FEBRUARY
14, 2020 / 6:01 AM / AP
Washington — A government watchdog plans to launch a nationwide
probe into how telemarketers may be getting hold of seniors' personal Medicare
information, a red flag for potential fraud and waste. An official with the
Health and Human Services inspector general's office told The Associated Press
the audit will be announced next week.
It would
follow a narrower probe which found that an electronic system designed for
pharmacies to verify Medicare coverage was being used for searches that
appeared to have nothing to do with filling prescriptions. The official spoke
on condition of anonymity ahead of a formal announcement.
The watchdog
agency's decision comes amid a wave of relentlessly efficient
telemarketing scams targeting Medicare recipients and
involving everything from back braces to DNA cheek swabs.
For years,
seniors have been admonished not to give out their Medicare information to
people they don't know.

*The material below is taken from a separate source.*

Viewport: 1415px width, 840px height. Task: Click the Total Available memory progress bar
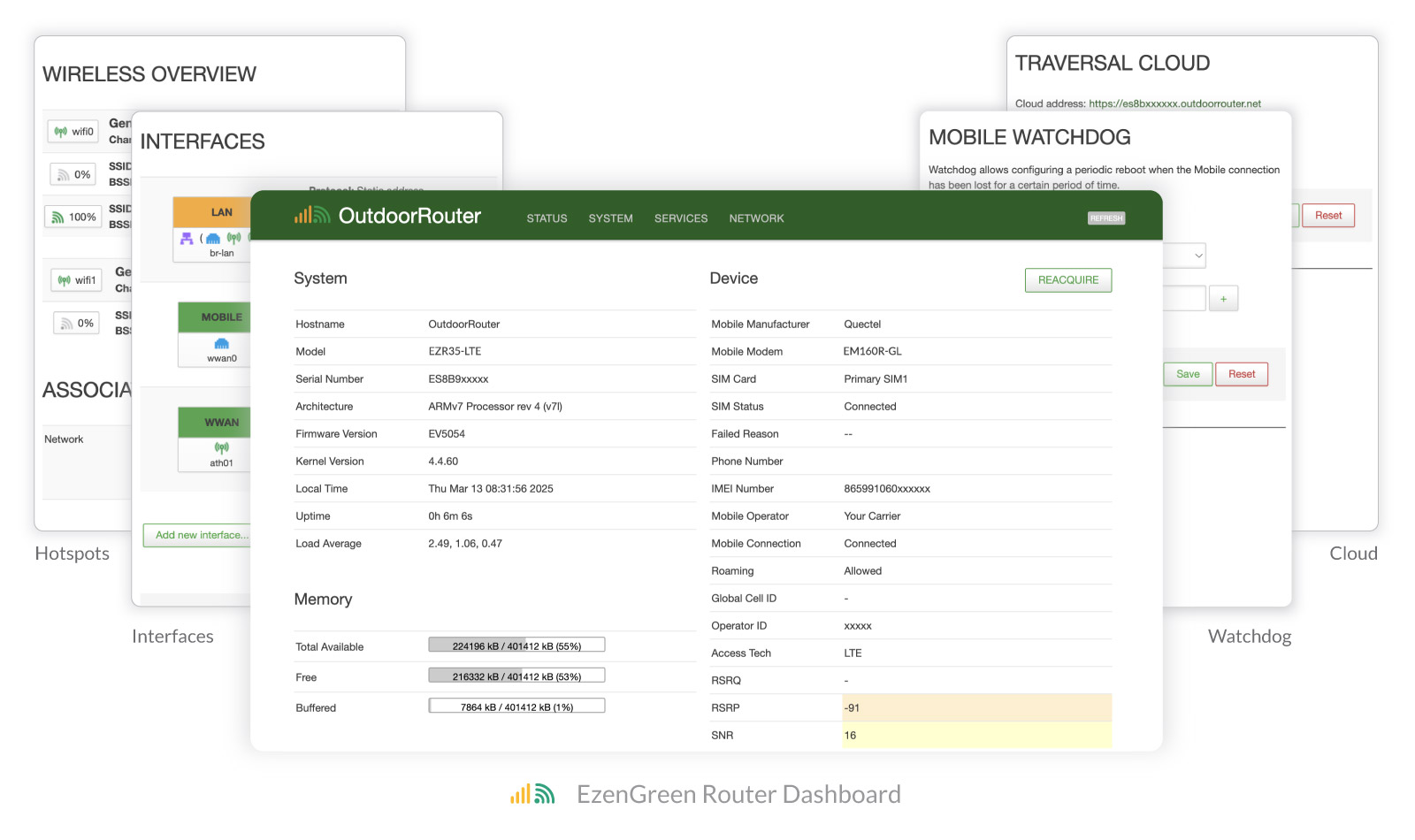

But a report on the initial probe, provided to the AP,
details how sensitive details can still get to telemarketers when a Medicare
beneficiary thinks he or she is dealing with a trustworthy entity such as a
pharmacy or doctor's office.
Key personal
details gleaned from Medicare's files can then be cross-referenced with
databases of individual phone numbers, allowing marketers to home in with their
calls. The report is being released Friday.
The initial
audit focused on 30 pharmacies and other service providers that were frequently
pinging a Medicare system created for drugstores.
The
electronic system is intended to be used for verifying a senior's eligibility
at the sales counter. It can validate coverage and personal details on millions
of individuals. Analyzing records that covered 2013-15, investigators
discovered that most of the audited pharmacies, along with a software company
and a drug compounding service also scrutinized, weren't necessarily filling
prescriptions.
Instead,
they appeared to have been tapping into the system for potentially
inappropriate marketing.
Medicare
stipulates that the electronic queries - termed "E1 transactions"-
are supposed to be used to bill for prescriptions. But investigators found that
some pharmacies submitted tens of thousands of queries that couldn't be matched
to prescriptions. In one case, a pharmacy submitted 181,963 such queries but
only 41 could be linked to prescriptions.
The report
found that on average, 98% of the electronic queries from 25 service providers
in the initial audit "were not associated with a prescription." The
inspector general's office didn't identify the pharmacies and service
providers.
Pharmacies
are able to access coverage data on Medicare recipients by using a special
provider number from the government.
But
investigators found that four of the pharmacies they audited allowed marketing
companies to use their provider numbers to ping Medicare. "This practice
of granting telemarketers access to E1 transactions, or using E1 transactions
for marketing purposes puts the privacy of the beneficiaries' (personal
information) at risk," the report said.
Some
pharmacies also used seniors' information to contact doctors treating those
beneficiaries to see if they would write prescriptions. Citing an example, the
report said, "The doctor often informed (one) provider that the
beneficiary did not need the medication."
The
inspector general's office said it is investigating several health care
providers for alleged fraud involving E1 transactions. Inappropriate use of
Medicare's eligibility system is probably just one of many little-known paths
through which telemarketers can get sensitive personal information about beneficiaries,
investigators said.
The watchdog
agency began looking into the matter after the Centers for Medicare and
Medicaid Services, or CMS, asked for an audit of a mail order pharmacy's use of
Medicare's eligibility verification system.
In a formal response
to the report, CMS Administrator Seema Verma said CMS retooled its verification
system last year so it automatically kicks out queries that aren't coming from
a pharmacy. More than a quarter-million such requests have been rejected, she
wrote.
Medicare is
committed to ensuring that the system is used appropriately, Verma added. The
agency can revoke access for pharmacies that misuse the privilege and is
exploring other enforcement options.
The
inspector general's office acknowledged Medicare's countermeasures but said it
wants to see how effective they've been.
Health care
fraud is a pervasive problem that costs taxpayers tens of billions of dollars a
year. Its true extent is unknown, and some cases involve gray areas of complex
payment policies.
In recent
years, Medicare has gotten more sophisticated, adapting techniques used by
financial companies to try to head off fraud. Law enforcement coordination has
grown, with strike forces of federal prosecutors and agents, along with state
counterparts, specializing in health care investigations.
Officials
gave no timetable for completing the audit.